It all started rather poorly, actually, when earlier in the day I stopped by a liquor store to buy a bottle of Night Train wine as a gift for the host.

Night Train, in case you didn’t know, sells for about a buck-eleven and is meant to be opened at street temperature and consumed directly from a bottle still in its brown paper bag. I was bringing it as a joke. To the best of my knowledge the host, though Irish, does not drink from brown paper bags.

When I asked for the wine at a liquor store, however, the manager observed me with the cold detachment of a moray eel and said he stocked neither Night Train nor any substance remotely similar to it. I remember he was tall and very clean and his bald head glistened under the store’s neon lights.

I, on the other hand, am short and rumpled. I had been writing at home and it was still hours before the party so I saw no need to be shaved and shined. I was wearing my favorite ragged cords and a mustard-stained “I Love Bellflower” T-shirt. My hair was matted and my beard a stubble.

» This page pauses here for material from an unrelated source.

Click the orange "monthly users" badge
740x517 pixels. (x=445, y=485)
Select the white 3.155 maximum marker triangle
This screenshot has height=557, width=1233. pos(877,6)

I felt like Humphrey Bogart in “The African Queen.”

The McGarry party was a blend of many types, including a cluster of good-looking Frenchmen the hostess had found wandering the streets, a man in jeans, sneakers and no socks who apparently thought he was Don Johnson and a teen-age girl who said, “Oh, wow, Tracy Nelson” and “Oh, wow, Christian Slater,” when her contemporaries were featured during the Academy Awards presentations.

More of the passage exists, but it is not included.